# [What is expected]
Copy out all the lines of the data precisely, omitting any pictures.

# [Saved entries]
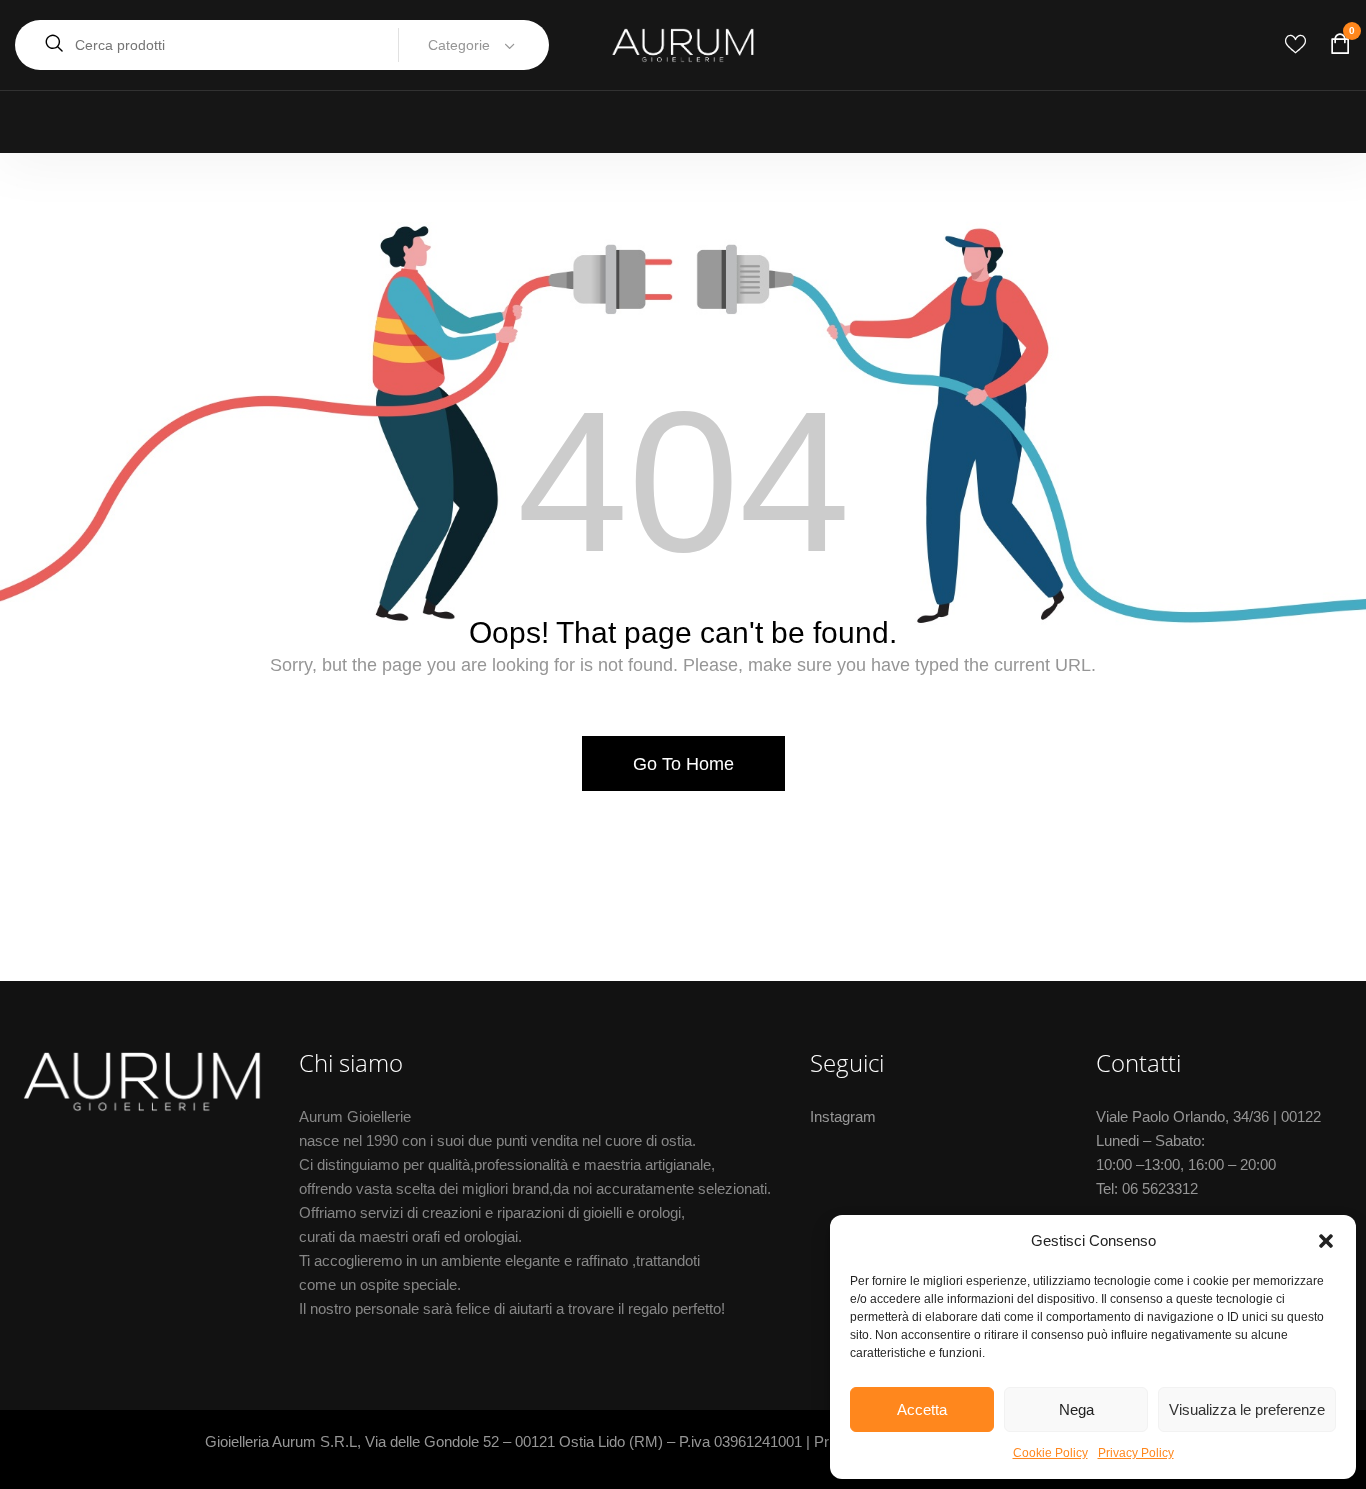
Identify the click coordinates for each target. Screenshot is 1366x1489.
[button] (1326, 1241)
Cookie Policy (1050, 1453)
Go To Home (683, 764)
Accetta (922, 1409)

# [Your solution]
Identify the click coordinates for each target. Screenshot is 1366x1489.
[button] (1326, 1241)
Cookie Policy (1050, 1453)
Go To Home (683, 764)
Accetta (922, 1409)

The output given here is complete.